The scope of 3 1/2 Minutes is as broad as the challenge of American racial bias, but with Bagwell as executive producer, it’s also deeply personal. As the Sundance program reads: “While Jordan Davis, Trayvon Martin, and Michael Brown’s stories join a wretched, enduring cycle in the American social narrative, 3 1/2 Minutes portrays Davis’s murder and its aftermath as anything but generic. Instead, the intimate camera particularizes each character as singular, as if to say: the more we see each other as human beings, the less inevitable will be violent outcomes from racial bias and disparate cultures colliding.”

Bagwell’s students are being asked, too, to see things differently. Reflecting on his first week with them, Bagwell said, “I’ve always felt documentary filmmaking is lifelong learning.

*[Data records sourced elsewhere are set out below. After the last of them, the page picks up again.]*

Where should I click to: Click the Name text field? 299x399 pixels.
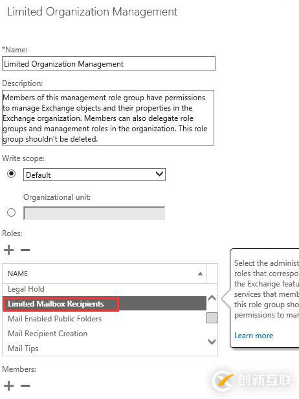point(109,63)
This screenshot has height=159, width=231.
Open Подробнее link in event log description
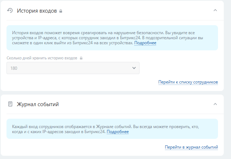click(x=118, y=132)
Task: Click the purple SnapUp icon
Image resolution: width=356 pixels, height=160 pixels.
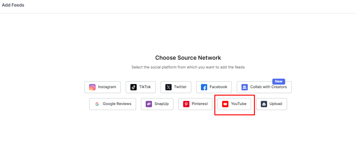Action: pos(149,104)
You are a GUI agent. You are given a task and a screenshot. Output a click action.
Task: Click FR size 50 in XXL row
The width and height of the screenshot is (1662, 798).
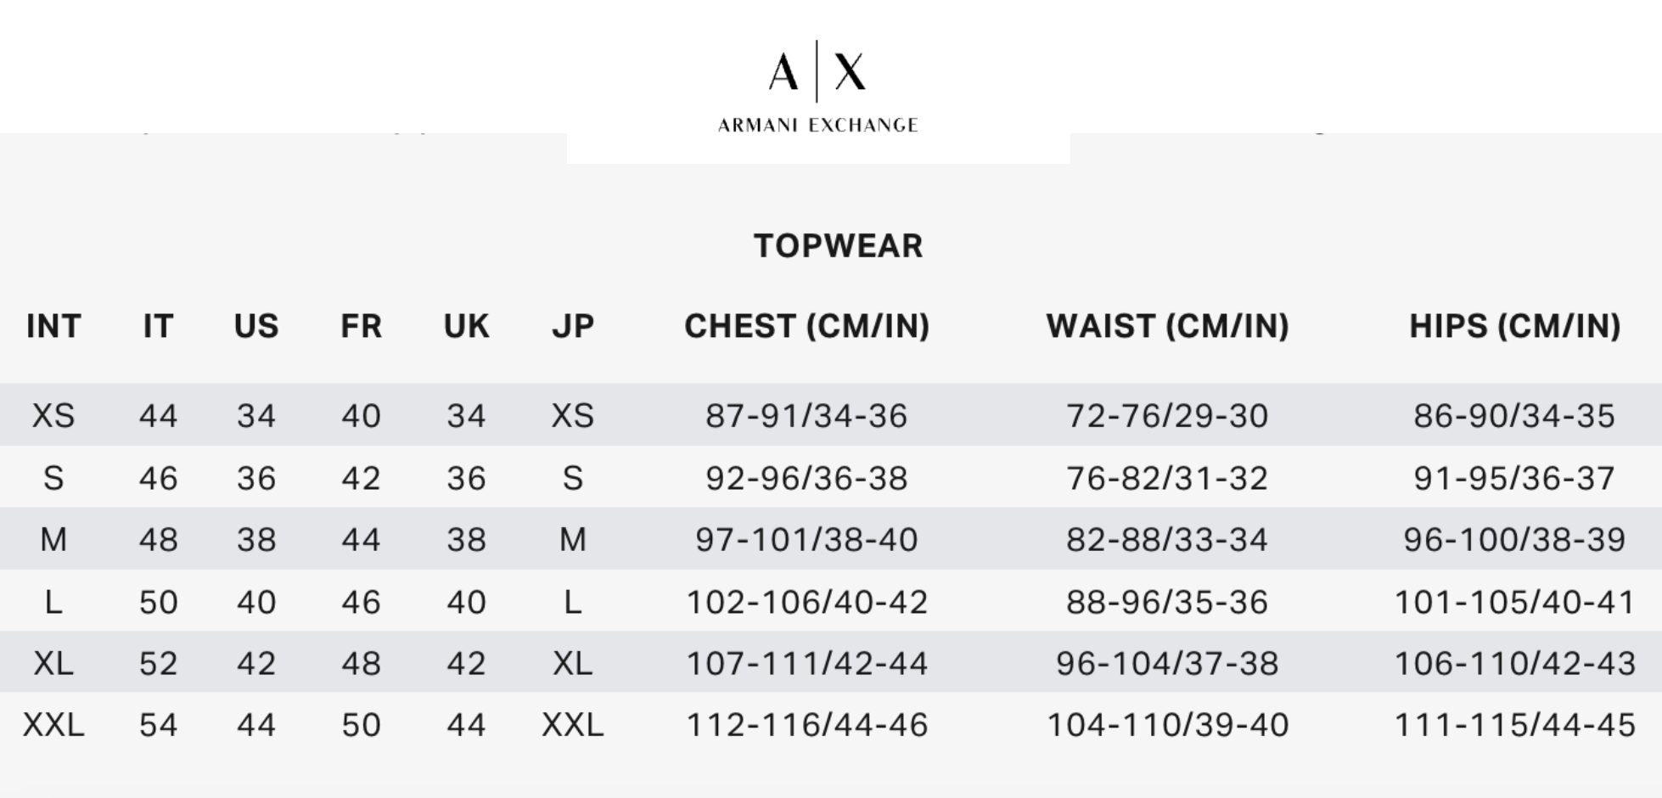[361, 725]
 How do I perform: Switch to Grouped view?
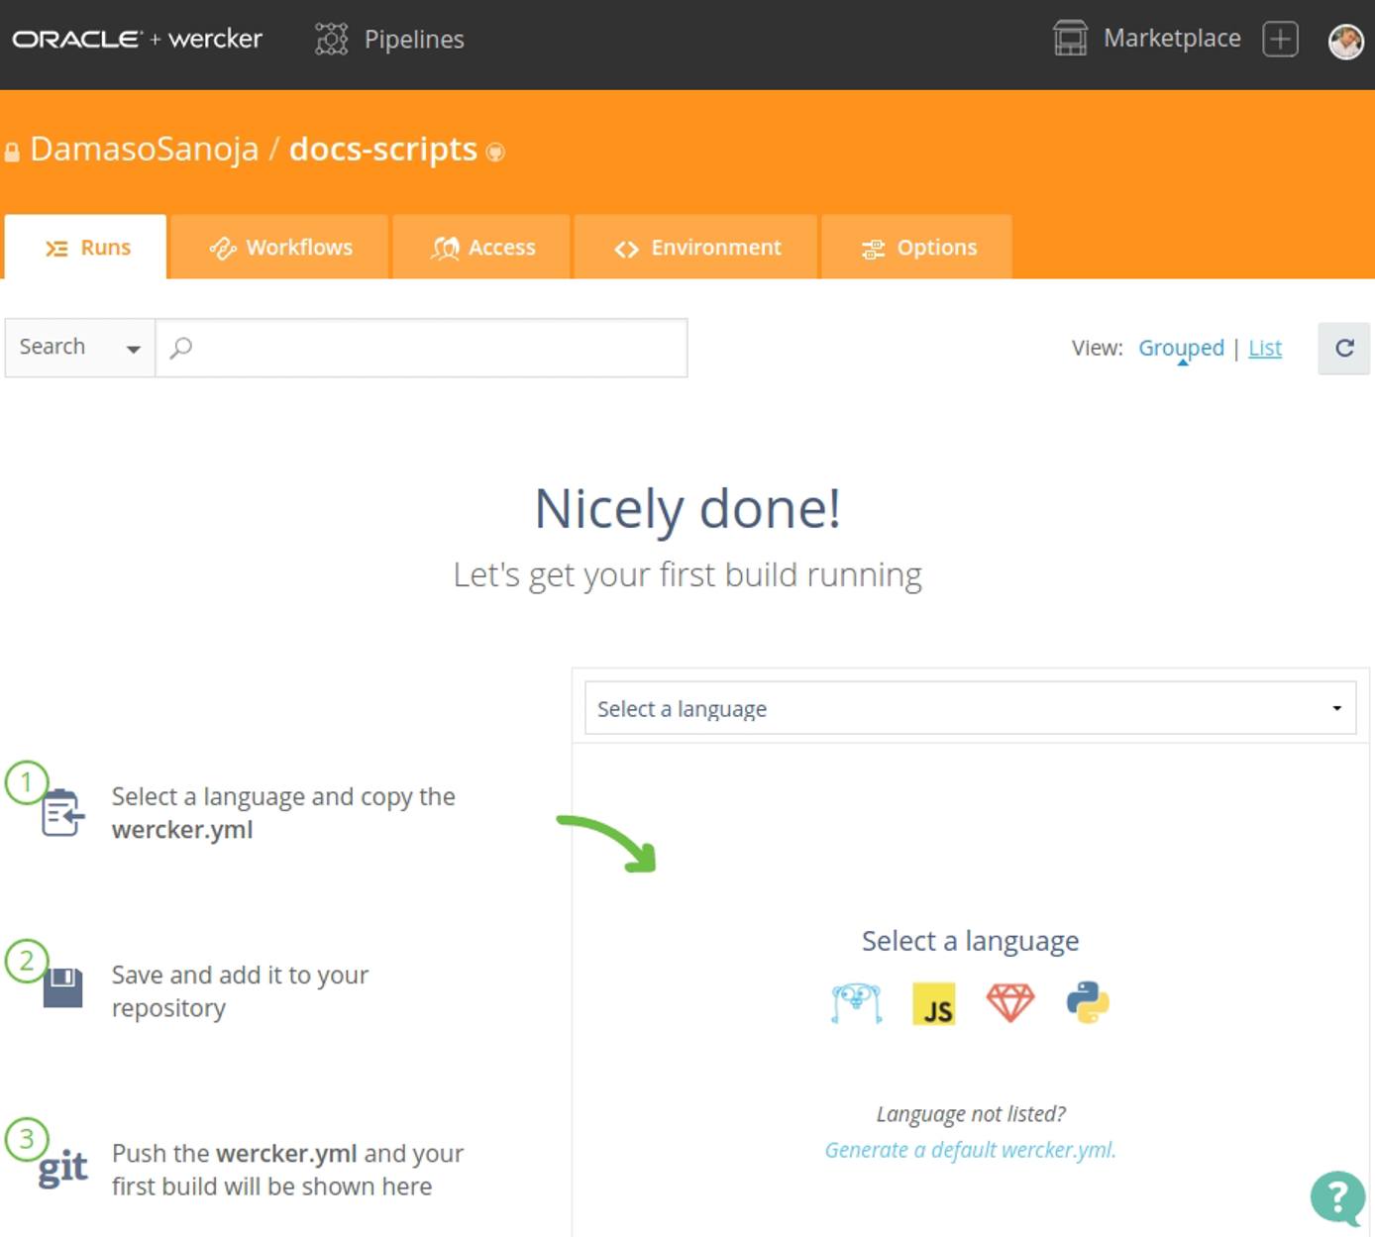tap(1181, 348)
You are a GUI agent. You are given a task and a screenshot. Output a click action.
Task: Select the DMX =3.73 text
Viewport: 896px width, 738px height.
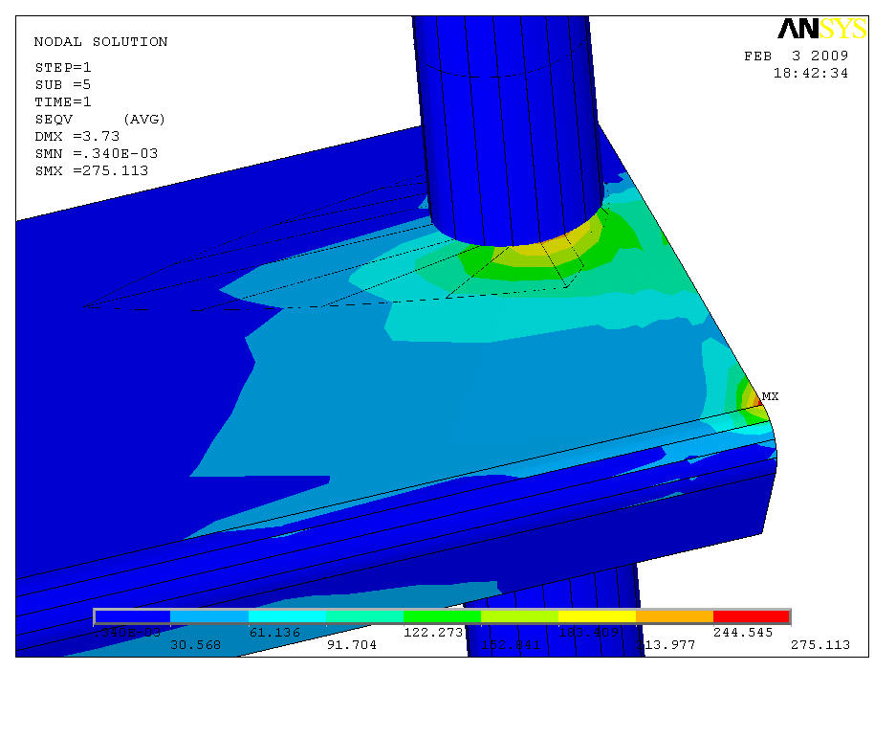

Every issue, every story requires research and an open desire to learn. It is exciting and challenging, never boring.”

He senses that desire at the J-School already.

“Being in a school where students and faculty are not only learning from one another in the class room but also actively engaged in creative work is exciting. That energy and curiosity is alive in the J-School. And it is exciting.”

Following the premiere on Saturday, Jan. 24, the Sundance Film Festival scheduled four more chances to see 3 1/2 Minutes. Screenings continue this week: at 6 p.m. Monday at Broadway Centre Cinema 6, at 10 p.m. Thursday at Holiday Village Cinema 4, and at 11:30 a.m. Saturday at Library Center Theatre.